Please decide whether each statement below agrees with the forum thread about a blurry DTG print on a dark shirt, and answer yes or no with the deciding words from the thread quoted exactly. 1. The original poster pretreated the shirt with a spider mini and used a heat press before loading it into the printer. 2. TABOB says pretreatment is the same for every garment. 3. Appletreekid agrees that the shirt is dark grey rather than black.
* Begin Passage shown *
# Poor quality print on dark shirt with new DTG m2



## Appletreekid (Aug 26, 2018)

Just got a new dtg m2 plus and after setting everything up, I ran a test print with the software they provided. (Rip pro 7)
Once the shirt came out, I didn’t get the details from the high res photo and it was blurry. I used a spider mini to pre treat and a heat press before loading into printer.


----------



## TABOB (Feb 13, 2018)

Photo is always useful in these cases... BUT most likeley you need some practice .
DTG is not like printing on paper. Mastering the pretreatment is half the job, and it does vary from garment to garment.


----------



## TABOB (Feb 13, 2018)

I received the PM, and It looks like you are trying to print as you would do on paper







. 

First of all, note that the black shirt is not actually black, but more like dark grey, and you want to print grey and pastel colors on it. This makes it very tricky.
It can be done, but you will need a very opaque white layer, and then a color layer with transparency, to go on top of it.
The only thing I can suggest without actually seeing how you are printing (pretreatment, settings etc), is to use small pieces of a sacrificial t-shirt to practice, until you get it right.
There are many DTG m2 instructional videos on YouTube. Just watch how they print black t-shirts and do the same.


----------



## Appletreekid (Aug 26, 2018)

Tabob,

Thanks for the pointers. The shirt is actually Black, the lighting in the room gave it a different shade. 

The videos on youtube from the actual company unfortunately does not show how to color adjust on the actual software, and just shows the actual shirt getting printed.


----------



## TABOB (Feb 13, 2018)

Come on now... it literally took me 2 seconds to find one.
https://www.youtube.com/watch?v=7kNpk4Ka2kY
I'm sure there are more.


----------
* End Passage shown *
* Begin Dataset *
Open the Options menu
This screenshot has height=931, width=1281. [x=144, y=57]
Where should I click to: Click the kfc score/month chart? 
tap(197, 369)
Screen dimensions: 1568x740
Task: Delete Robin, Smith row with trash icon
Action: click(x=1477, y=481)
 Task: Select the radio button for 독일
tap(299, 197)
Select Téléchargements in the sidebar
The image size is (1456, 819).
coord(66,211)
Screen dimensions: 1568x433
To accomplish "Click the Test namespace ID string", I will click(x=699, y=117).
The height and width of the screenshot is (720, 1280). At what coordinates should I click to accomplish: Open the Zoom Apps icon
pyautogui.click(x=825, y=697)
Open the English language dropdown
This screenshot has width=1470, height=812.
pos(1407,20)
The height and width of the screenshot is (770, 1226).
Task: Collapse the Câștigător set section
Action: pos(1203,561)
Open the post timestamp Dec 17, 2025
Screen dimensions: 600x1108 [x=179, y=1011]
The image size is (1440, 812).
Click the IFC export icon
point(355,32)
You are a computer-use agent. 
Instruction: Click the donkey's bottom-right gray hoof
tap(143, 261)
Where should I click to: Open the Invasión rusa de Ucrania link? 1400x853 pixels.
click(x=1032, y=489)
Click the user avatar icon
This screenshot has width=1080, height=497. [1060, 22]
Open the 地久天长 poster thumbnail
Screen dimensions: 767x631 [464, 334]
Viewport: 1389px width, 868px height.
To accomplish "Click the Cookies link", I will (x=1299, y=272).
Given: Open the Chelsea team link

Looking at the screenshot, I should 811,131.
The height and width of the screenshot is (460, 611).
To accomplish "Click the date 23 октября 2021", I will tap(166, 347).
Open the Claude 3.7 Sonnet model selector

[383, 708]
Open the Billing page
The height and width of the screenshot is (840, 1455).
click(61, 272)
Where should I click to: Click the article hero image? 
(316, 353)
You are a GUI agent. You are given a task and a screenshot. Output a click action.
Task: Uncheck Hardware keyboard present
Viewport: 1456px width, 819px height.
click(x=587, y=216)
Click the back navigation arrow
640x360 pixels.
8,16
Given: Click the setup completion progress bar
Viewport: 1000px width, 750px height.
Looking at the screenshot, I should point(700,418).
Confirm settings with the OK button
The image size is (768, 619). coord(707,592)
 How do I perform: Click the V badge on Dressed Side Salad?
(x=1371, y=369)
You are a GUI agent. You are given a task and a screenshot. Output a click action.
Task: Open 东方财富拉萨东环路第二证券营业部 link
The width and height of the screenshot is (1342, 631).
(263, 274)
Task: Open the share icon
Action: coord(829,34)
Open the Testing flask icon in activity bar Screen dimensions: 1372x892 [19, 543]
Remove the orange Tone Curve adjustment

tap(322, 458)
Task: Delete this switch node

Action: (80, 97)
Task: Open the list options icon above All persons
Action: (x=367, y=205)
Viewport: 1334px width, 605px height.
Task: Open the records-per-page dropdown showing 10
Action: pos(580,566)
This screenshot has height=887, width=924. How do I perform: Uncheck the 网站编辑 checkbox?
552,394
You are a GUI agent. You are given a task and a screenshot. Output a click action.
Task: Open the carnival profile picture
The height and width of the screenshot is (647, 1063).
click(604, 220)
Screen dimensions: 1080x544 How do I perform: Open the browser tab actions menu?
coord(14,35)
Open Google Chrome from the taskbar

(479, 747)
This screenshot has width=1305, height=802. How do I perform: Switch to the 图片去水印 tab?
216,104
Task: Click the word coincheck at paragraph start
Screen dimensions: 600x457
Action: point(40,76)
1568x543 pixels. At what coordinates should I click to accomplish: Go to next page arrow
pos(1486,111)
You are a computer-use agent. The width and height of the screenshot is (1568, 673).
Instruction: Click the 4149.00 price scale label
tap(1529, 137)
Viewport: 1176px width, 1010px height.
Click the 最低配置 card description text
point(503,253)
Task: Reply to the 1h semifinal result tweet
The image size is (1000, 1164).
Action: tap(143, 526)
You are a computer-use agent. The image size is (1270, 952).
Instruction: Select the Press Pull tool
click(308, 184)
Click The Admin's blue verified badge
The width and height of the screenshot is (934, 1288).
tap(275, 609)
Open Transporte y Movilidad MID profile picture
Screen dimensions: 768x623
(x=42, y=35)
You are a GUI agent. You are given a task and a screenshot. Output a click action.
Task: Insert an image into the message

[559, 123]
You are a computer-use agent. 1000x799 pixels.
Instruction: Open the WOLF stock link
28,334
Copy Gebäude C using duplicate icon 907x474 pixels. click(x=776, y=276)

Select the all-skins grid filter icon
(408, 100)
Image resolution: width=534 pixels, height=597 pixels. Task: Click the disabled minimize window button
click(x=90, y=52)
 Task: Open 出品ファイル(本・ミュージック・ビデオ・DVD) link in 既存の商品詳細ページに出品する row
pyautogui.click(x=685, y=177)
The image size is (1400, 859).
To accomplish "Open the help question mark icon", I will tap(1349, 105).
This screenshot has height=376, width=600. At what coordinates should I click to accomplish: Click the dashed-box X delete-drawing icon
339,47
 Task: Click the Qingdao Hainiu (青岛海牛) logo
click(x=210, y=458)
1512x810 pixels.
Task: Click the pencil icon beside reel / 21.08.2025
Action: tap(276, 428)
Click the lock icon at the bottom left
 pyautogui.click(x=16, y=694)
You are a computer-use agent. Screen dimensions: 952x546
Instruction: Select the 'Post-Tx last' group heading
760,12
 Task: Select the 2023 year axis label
* End Dataset *
> **Expected answer**
1. Yes: "I used a spider mini to pre treat and a heat press before loading into printer."
2. No: "Mastering the pretreatment is half the job, and it does vary from garment to garment."
3. No: "The shirt is actually Black, the lighting in the room gave it a different shade."